Osprey is indeed quite wind and trim sensitive relative to many other solos in my experience.
One can have many variables (including different people) included in a study and still draw conclusions. It requires measuring the variables as you perform multiple trials. A standard analysis of variance (ANOVA) tells you the Main Effects and their level of statistical significance. Even Excel offers this basic statistical analysis. It's often critical to include multiple people in studies since biases within individuals are often a dominant factor (that's why "blind" studies are often done when possible).

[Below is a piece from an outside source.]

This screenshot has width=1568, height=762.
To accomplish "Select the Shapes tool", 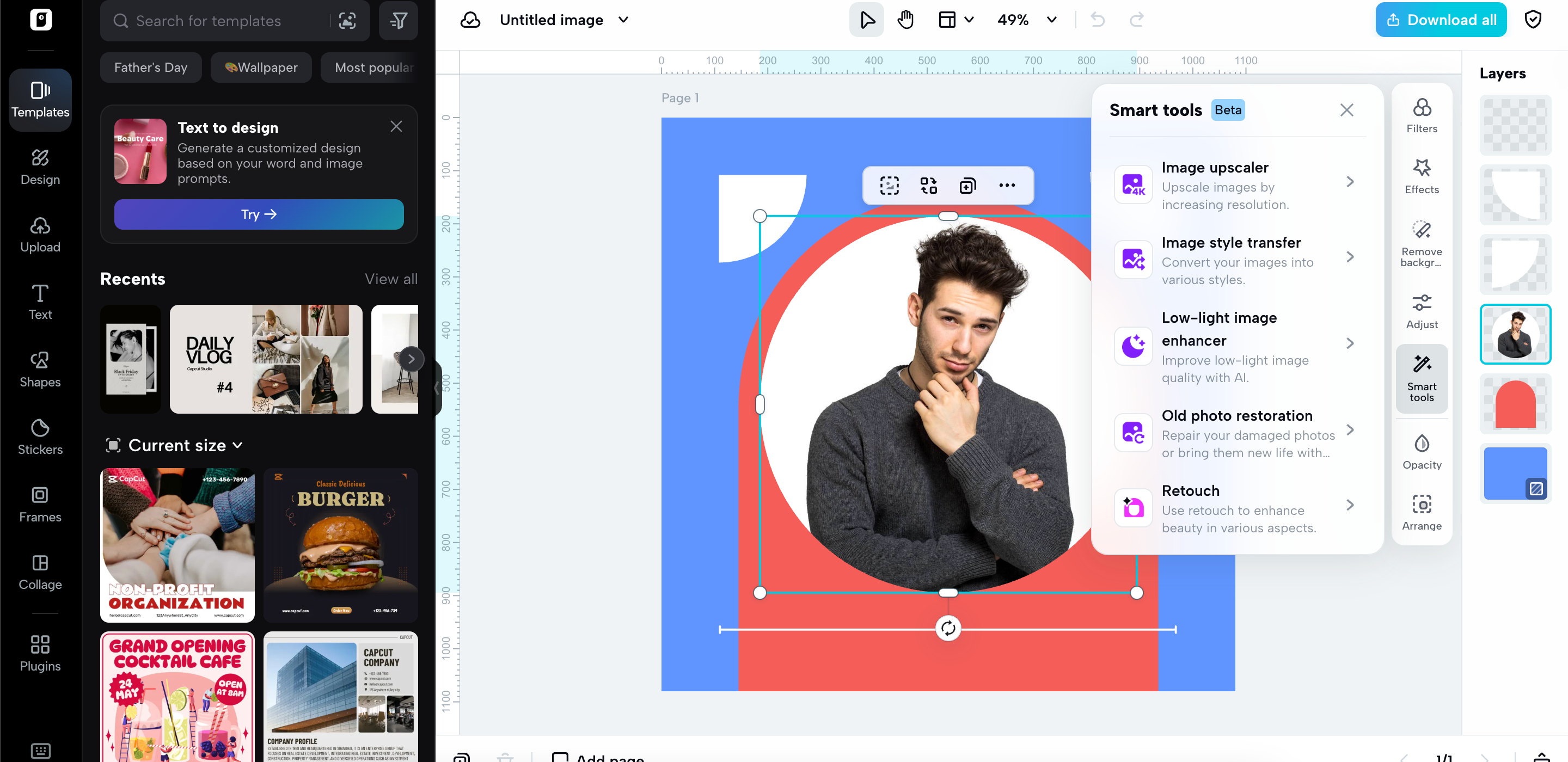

An ANOVA is also part of standard Gage R&R and it will reveal what type of conclusions (if any) can be drawn from measurements. Your Peregrine may have been hogged, I don't know. In the engineering world if you make one or two measurements and claim "my boat was hogged by 1/2 inch" you'd have to answer some basic questions about your measurement system with supporting data to show that you have a capable and unbiased measurement system...or you could just use more defensible words like "I think mine might have been hogged based on one measurement we did".
I think it's inappropriate for you to insinuate that Dave's boats have any issue with manufacturing variability based on one piece of anecdotal information. I've owned 4 perfect Hemlocks and I see significantly more manufacturing variability in some of the well known higher volume brands although like you I don't have nearly enough data to draw any defensible conclusions about the variability of the dimensions of hulls across manufacturers or manufacturing techniques.